Chiasso modello di sviluppo per la cultura

Cinema Teatro di Chiasso

Chiasso dà i numeri sull’attività culturale. Martedì è stato presentato il bilancio del Centro Culturale che riunisce musei, teatro e biblioteca di appannaggio comunale: 42.496 fruitori nel 2018, con 27.433 spettatori alle attività coordinate dal Cinema Teatro di via Dante, 10.132 presenze alle mostre del Max Museo e dello Spazio Officina che sono è di fronte al palcoscenico inaugurato nel 1935 e 4.931 utenti della biblioteca.
Numeri che vanno letti nel contesto. Dato che Chiasso, 8mila abitanti contro gli 80mila di Como, fa scuola soprattutto per la tenacia con cui tiene unite le varie realtà del territorio.
«In questi anni, il Centro Culturale Chiasso, grazie alle sue articolate manifestazioni culturali, si è conquistato sul territorio locale, nazionale e internazionale, una forte identità istituzionale con programmi tematici caratterizzati dal sistema di relazioni sviluppate sull’asse Nord-Sud. Elemento, questo, tipico della città di confine, ossia della connessione di ambiti culturali definiti dalla specificità delle due metropoli Zurigo-Milano con il contesto dell’area lombardo-ticinese, caratterizzata dai poli urbani Como-Varese-Lugano-Bellinzona, che ne fa nell’arco di un raggio di 70 km (un’ora massima di spostamento) una delle aree più densamente popolate d’Europa», dice Nicoletta Ossanna Cavadini, direttrice del Centro culturale chiassese. Che sottolinea: «La complementarietà delle strutture del Centro Culturale Chiasso ha permesso una interconnessione e sinergia che, portata avanti con un piano strategico, si pone degli obiettivi di crescita costante – commenta – attivando sistemi imperniati al concetto di rete culturale». Anche nella comunicazione: «Il website e l’uso dei social (Facebook, Instagram e Twitter) hanno permesso una capillare informazione in cui sono computate 177’740 visualizzazioni annue di pagina web, più che raddoppiando il numero degli utenti».
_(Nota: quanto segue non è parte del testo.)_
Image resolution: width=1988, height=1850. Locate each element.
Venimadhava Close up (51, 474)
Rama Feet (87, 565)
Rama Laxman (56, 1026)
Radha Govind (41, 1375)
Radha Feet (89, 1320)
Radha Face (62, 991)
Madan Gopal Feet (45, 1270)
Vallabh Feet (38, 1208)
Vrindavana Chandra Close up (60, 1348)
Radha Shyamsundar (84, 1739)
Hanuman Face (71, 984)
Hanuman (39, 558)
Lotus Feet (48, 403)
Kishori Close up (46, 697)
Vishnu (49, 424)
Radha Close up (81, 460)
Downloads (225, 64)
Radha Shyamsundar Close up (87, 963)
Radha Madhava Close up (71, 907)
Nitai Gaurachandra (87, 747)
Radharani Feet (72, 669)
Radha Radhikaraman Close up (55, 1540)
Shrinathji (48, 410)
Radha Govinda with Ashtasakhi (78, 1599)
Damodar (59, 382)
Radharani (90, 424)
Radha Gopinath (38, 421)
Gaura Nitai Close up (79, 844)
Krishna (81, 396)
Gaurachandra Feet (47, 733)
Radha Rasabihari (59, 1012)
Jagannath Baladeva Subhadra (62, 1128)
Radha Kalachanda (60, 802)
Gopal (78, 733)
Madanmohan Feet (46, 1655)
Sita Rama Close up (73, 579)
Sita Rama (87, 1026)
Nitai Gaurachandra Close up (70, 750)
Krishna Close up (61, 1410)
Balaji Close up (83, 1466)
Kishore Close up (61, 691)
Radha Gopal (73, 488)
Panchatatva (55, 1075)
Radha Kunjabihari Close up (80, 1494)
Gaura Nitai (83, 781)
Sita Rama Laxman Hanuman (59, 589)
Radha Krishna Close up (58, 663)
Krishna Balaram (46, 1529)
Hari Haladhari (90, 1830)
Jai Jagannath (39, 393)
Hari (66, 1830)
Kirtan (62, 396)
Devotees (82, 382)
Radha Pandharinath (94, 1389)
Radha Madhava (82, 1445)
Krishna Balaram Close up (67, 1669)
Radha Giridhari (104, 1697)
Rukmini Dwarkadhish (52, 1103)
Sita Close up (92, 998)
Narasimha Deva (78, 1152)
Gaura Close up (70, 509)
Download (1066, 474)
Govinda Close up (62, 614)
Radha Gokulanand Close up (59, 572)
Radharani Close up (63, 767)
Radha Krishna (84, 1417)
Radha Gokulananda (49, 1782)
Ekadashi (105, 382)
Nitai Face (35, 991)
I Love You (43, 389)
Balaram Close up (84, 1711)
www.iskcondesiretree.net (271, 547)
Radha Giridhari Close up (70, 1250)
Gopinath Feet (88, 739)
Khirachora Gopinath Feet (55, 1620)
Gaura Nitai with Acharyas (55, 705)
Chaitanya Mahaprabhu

Un sistema integrato quello della località di confine che riunisce la attività di due spazi museali, il Max Museo e lo Spazio Officina, il Cinema teatro e la biblioteca: con il 60% degli utenti che proviene dalla Svizzera, il 40% dall’Italia e il 10% da altri paesi (spesso di passaggio). «La qualità non si misura con il numero di biglietti staccati al Cinema Teatro o nelle strutture espositive ma è data da un articolato e sapiente equilibrio fra capacità innovativa e valorizzazione delle varie espressioni culturali nel rapporto fra territorio ed hinterland. Le cifre confermano che la cultura a Chiasso è un elemento trainante», commenta Davide Dosi, capo dicastero delle attività culturali del Comune di Chiasso.
«Nella prospettiva di migliorare gli aspetti artistico-gestionali, nonché il rapporto con il territorio sul quale principalmente insiste la sua proposta culturale, sono state adottate una serie di strategie atte a migliorare l’offerta culturale, diversificandola e favorendo in tal modo una migliore accessibilità al servizio», dice infine il comasco Armando Calvia, direttore del Cinema Teatro.